Conan Doyle est l’exact contemporain de Freud. Leurs œuvres respectives s’originent dans la fascination de l’époque pour le paranormal et Sherlock, comme Freud, démystifie le mystérieux par un travail déductif. C’est ce parallélisme qui constitue le point de départ de Patrick Avrane qui met au jour bien d’autres correspondances suggérant un Sherlock/ Doyle en psychanalyste qui s’ignore.
Si la rencontre fortuite entre Sherlock Holmes et Watson correspond à celle entre Freud et Fliess, c’est que le même mouvement s’y présente de la nécessité pour chacun des protagonistes d’un autre comme lui –même, seul interlocuteur apte à comprendre. D’où d’ailleurs les questions de droits d’auteur sur lesquels l’amitié se fracassera.
Pour Avrane, Sherlock et Freud partagent une même praxis ; tous deux en position d’accueil de la demande adoptent une écoute flottante tandis qu’ils sont attentifs aux détails et aux achoppements du langage, tout autant qu’au langage corporel qui trahit les indices dissimulés ; tous deux reconstruisent à partir de fragments un tout du désir dont la cohérence logique, la compacité au sens mathématique, impose la vérité.

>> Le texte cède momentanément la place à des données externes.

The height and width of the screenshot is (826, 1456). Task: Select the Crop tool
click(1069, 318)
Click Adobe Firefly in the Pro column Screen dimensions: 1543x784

Chez les deux auteurs l’œuvre s’appuie sur une nécessité de récrire une histoire familiale complexe, qui, dans le cas de Conan Doyle, est centrée sur un père violent et alcoolique. La femme chez lui est idéalisée, lointaine ou bien discrètement méprisée. Doyle tout à la fois s’opposera au féminisme tandis qu’il défendra le droit des femmes au divorce. Il développe en marge du personnage de Sherlock (dans d’autres récits) mais aussi dans le filigrane de ses enquêtes, l’idéalisation d’un amour courtois qui met définitivement à distance une sexualité dangereuse.
Avrane souligne l’importance du manque, du trou de réalité dans le tissu des indices pour le raisonnement du détective. C’est parce que le chien n’a pas aboyé qu’une anomalie est repérable. Cette capacité du signe à devenir signifiant par le fait même de son absence suppose une prééminence accordée à la logique et au sens sur la croyance et l’affect.
Mais l’attitude de Sherlock rappelle encore Freud par sa neutralité fondamentale. Il ne prend pas partie, ne porte aucun jugement, pour mieux s’en tenir aux faits indépendamment de l’affect ; comme si tous deux voulaient se prémunir contre la séduction fut-elle du verbe, du récit. De même la transgression de l’ordre établi peut-elle se trouver justifiée au nom d’un intérêt supérieur, celui de l’exigence de vérité.
Avrane utilise ainsi l’œuvre de Conan Doyle pour réviser ses classiques freudiens.